Exercise prompt — Among the entries below, find the lines that hold the word "search" and report them.

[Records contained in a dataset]
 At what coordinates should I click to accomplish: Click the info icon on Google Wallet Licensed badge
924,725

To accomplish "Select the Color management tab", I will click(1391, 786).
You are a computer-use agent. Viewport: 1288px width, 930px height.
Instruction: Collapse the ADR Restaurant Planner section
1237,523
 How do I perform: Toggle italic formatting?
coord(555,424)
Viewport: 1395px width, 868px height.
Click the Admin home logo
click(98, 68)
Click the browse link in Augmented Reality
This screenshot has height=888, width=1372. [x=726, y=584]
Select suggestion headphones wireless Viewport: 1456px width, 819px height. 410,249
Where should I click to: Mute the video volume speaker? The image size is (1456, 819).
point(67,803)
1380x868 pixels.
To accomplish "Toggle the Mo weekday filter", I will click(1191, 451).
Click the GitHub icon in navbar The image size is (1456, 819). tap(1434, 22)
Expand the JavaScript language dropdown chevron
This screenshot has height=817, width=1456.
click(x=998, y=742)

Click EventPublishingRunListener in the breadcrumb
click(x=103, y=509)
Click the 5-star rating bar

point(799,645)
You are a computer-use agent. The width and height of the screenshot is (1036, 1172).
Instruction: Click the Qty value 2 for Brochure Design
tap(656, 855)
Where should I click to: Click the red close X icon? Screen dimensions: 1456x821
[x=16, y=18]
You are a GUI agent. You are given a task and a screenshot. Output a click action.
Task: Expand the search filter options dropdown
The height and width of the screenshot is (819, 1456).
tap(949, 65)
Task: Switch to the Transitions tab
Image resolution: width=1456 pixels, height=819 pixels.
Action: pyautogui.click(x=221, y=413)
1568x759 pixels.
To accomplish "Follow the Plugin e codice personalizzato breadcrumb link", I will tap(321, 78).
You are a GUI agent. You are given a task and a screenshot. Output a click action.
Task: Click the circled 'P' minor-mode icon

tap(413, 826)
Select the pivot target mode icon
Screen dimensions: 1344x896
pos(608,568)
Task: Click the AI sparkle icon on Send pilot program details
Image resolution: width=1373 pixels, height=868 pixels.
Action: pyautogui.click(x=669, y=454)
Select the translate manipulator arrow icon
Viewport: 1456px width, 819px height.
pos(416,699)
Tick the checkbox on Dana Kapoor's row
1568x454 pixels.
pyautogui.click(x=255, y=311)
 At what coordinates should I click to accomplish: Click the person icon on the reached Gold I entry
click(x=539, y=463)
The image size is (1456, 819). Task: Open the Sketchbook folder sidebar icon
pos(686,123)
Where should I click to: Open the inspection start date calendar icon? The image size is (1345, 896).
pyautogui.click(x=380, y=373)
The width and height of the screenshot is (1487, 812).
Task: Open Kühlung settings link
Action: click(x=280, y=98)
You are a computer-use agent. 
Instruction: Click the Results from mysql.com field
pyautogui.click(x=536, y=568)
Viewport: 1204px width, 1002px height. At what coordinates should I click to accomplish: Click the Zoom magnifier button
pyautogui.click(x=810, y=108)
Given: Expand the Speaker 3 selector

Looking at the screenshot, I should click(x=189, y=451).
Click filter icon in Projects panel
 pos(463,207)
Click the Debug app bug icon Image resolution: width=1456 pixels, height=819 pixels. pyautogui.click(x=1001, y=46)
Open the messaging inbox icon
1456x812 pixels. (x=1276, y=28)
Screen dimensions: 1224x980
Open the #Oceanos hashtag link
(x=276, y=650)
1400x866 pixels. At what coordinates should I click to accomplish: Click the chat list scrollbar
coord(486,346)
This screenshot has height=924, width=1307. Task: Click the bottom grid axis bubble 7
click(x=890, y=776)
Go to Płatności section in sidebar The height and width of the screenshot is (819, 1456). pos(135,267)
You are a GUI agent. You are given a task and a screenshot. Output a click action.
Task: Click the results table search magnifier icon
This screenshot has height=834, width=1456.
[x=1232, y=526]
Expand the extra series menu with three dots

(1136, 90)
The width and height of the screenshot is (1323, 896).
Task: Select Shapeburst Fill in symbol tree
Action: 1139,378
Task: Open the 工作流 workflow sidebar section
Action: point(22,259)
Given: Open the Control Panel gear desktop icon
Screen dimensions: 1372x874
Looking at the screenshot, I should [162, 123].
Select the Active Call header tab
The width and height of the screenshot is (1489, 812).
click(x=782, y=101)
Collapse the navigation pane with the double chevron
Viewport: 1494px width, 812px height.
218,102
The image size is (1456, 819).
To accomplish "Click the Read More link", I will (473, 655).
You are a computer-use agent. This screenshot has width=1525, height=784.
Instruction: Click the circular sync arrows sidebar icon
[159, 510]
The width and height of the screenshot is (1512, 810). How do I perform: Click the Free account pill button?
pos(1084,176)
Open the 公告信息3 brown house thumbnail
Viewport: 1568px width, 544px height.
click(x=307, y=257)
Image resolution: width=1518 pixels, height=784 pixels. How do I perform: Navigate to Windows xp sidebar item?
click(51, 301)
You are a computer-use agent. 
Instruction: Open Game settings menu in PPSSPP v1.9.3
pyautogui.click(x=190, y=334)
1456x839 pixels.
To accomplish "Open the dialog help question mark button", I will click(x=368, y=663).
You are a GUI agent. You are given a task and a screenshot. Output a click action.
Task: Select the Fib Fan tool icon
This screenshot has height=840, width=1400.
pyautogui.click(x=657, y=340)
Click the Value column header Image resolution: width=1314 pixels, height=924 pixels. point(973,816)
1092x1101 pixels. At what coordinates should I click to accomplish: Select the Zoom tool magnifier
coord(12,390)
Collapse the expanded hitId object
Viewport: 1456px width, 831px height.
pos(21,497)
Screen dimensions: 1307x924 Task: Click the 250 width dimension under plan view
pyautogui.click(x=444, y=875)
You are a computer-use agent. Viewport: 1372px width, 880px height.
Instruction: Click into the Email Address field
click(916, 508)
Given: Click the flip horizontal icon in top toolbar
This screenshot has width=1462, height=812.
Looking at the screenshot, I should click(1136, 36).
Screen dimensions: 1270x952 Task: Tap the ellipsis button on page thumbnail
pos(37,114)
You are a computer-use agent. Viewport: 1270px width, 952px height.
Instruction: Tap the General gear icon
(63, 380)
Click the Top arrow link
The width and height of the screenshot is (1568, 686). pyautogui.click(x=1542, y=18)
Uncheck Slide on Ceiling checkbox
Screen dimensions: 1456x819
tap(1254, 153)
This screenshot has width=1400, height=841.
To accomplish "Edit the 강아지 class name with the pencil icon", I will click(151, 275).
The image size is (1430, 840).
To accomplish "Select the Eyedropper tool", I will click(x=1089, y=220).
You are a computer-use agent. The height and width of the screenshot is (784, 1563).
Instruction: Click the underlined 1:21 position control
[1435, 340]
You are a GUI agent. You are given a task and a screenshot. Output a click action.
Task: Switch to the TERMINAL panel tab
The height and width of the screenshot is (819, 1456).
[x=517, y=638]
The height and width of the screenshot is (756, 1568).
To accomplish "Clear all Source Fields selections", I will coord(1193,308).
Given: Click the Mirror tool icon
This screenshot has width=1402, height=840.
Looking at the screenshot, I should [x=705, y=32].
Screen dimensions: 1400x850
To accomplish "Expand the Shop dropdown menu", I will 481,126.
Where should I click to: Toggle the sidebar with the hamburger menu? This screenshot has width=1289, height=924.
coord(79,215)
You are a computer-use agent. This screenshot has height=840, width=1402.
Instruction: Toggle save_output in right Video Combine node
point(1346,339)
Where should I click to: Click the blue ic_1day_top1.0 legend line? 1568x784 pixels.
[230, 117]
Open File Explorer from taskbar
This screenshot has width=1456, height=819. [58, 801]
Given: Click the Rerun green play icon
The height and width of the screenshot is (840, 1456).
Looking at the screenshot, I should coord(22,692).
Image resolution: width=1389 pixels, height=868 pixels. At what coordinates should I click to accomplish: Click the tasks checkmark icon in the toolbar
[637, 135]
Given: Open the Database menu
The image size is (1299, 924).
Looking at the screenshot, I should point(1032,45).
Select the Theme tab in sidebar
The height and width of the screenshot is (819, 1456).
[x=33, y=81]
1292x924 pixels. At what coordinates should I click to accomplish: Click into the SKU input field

Response to the task —
Task: Expand the search filter options dropdown
Task: Click the results table search magnifier icon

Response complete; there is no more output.